The review planned to develop recommendations to improve the management of the three water systems across the region and hoped to inform the Government's "three waters" strategy.
CHB Mayor Alex Walker praised the $20m investment in the Whakatū Inland Port project but reiterated the importance of the Three Waters project.
"The Whakatu Inland Port project will bring positive outcomes for the economy of Hawke's Bay which will connect beautifully with the primary sector of Central Hawke's Bay," Walker said.
"However, investment in three waters infrastructure is, and will continue to be, the number one priority for our region and our communities.
"This priority has been made very clear to government and I am disappointed that this has been overlooked by the Government in this first round of announcements."
Napier City Council mayor Kirsten Wise said she had some reservations about the inland port plan.
"Given this will likely result in a positive increase in freight by rail and ideally a decrease in trucks on all routes to Napier Port, the region will have to review provisions for level crossings across the road network," Wise said.
"Upgrades are likely to be required and Hawke's Bay's councils would expect central government funding support for this work.
"Investment in Three Waters infrastructure remains the top priority for Hawke's Bay's leaders and communities."
Hastings District Council mayor Sandra Hazlehurst said it would bring growth to the region's economy.
"This Napier Port project will be significant for our Hastings district – enabling the efficient movement of our produce to the port," Hazlehurst said.
"The inland port aligns really closely with the construction of our largest roading project, Te Ara Kahikatea, which has been a priority since 2012 to enhance and improve the efficiency of our transport network across the region.
"It is important the Whakatū community are part of the early stages of the planning and design of the inland port."
WHAT WILL IT LOOK LIKE?
The Whakatū Inland Port project will involve the construction of a 12ha offsite port between Napier and Hastings.
Ships do not make their way to the site, but freight is sent via direct rail and road connections to Napier Port.
A Ministry of Finance spokesman said the development supported the preservation of the productive soils and land in Hawke's Bay.
"This will be done through the utilisation of shared infrastructure within our important primary sector.

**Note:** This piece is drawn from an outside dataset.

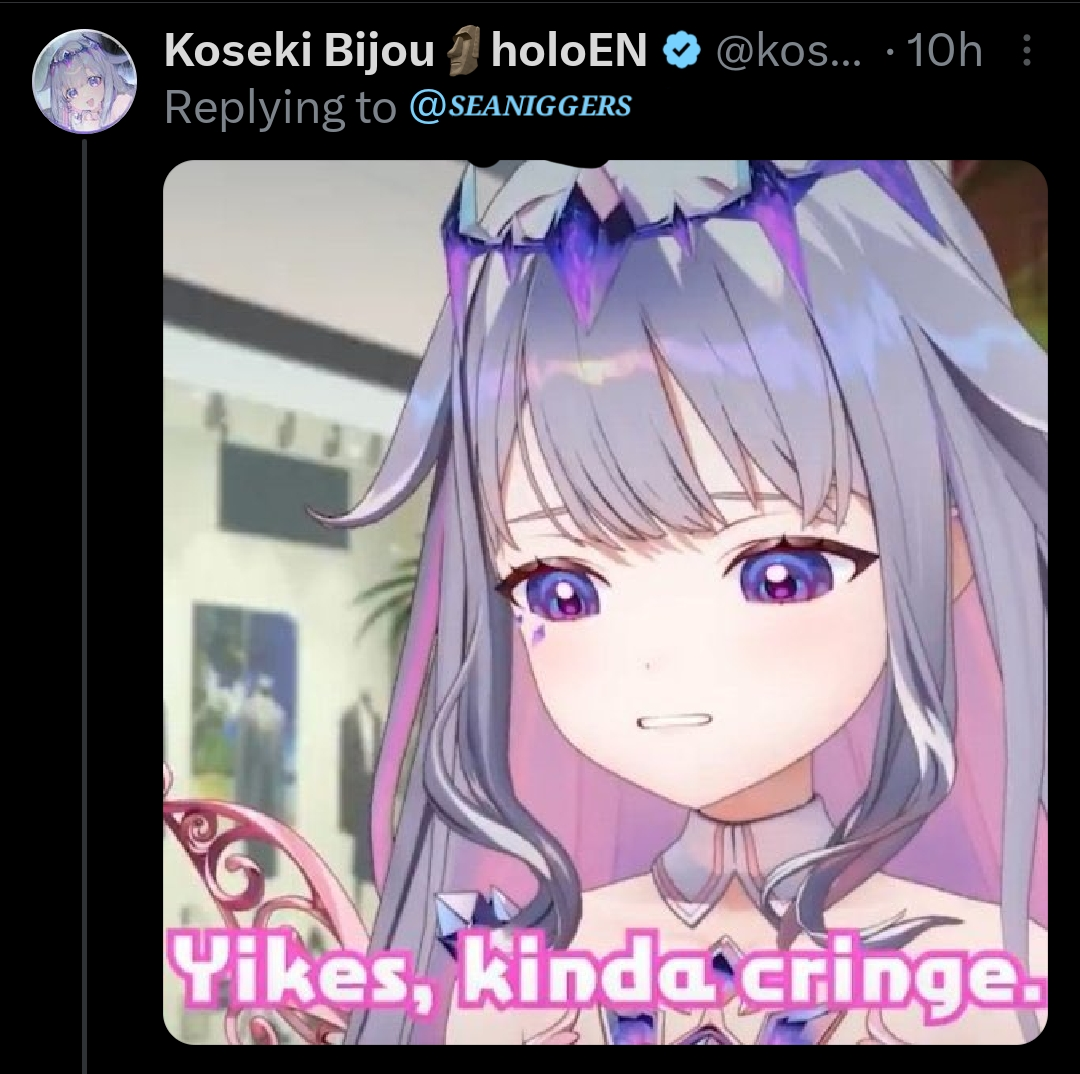Open the attached anime meme image
The width and height of the screenshot is (1080, 1074).
[x=605, y=602]
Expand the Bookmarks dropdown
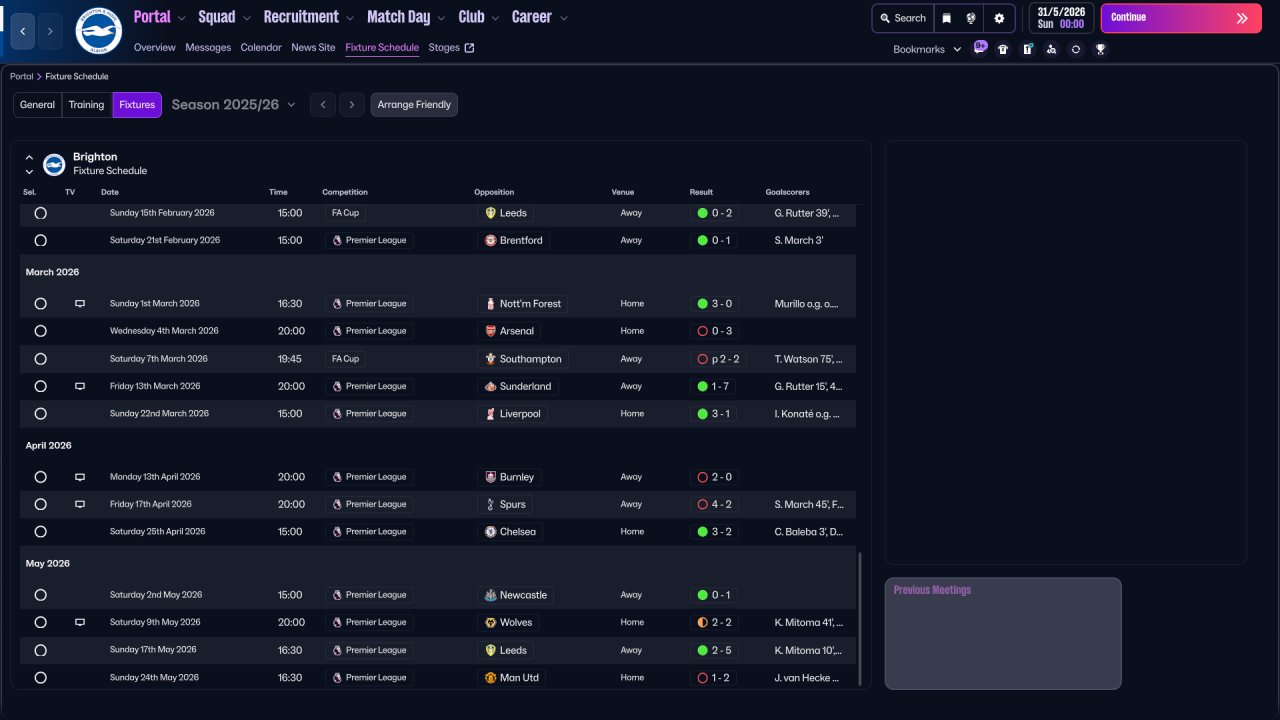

The Whakatu site is situated within an existing industrial zone," he said.
The project will provide for the growth of the port, in the face of limited space at the port itself, and relieve the pressure on its facilities from Hawke's Bay's growing primary sector exports, including horticulture and forestry.
The Crown support via the Infrastructure Industry Reference Group, for the Whakatu Inland Port, will bring the development forward by five years.
Napier Port chief executive Todd Dawson said it would provide efficiencies for exporters with reduced trucking distances and greater flexibility in container storage for both exports and imports.
"It will also consolidate operations pivotal to local supply chains in one location and avoid unnecessary and inefficient duplication of facilities."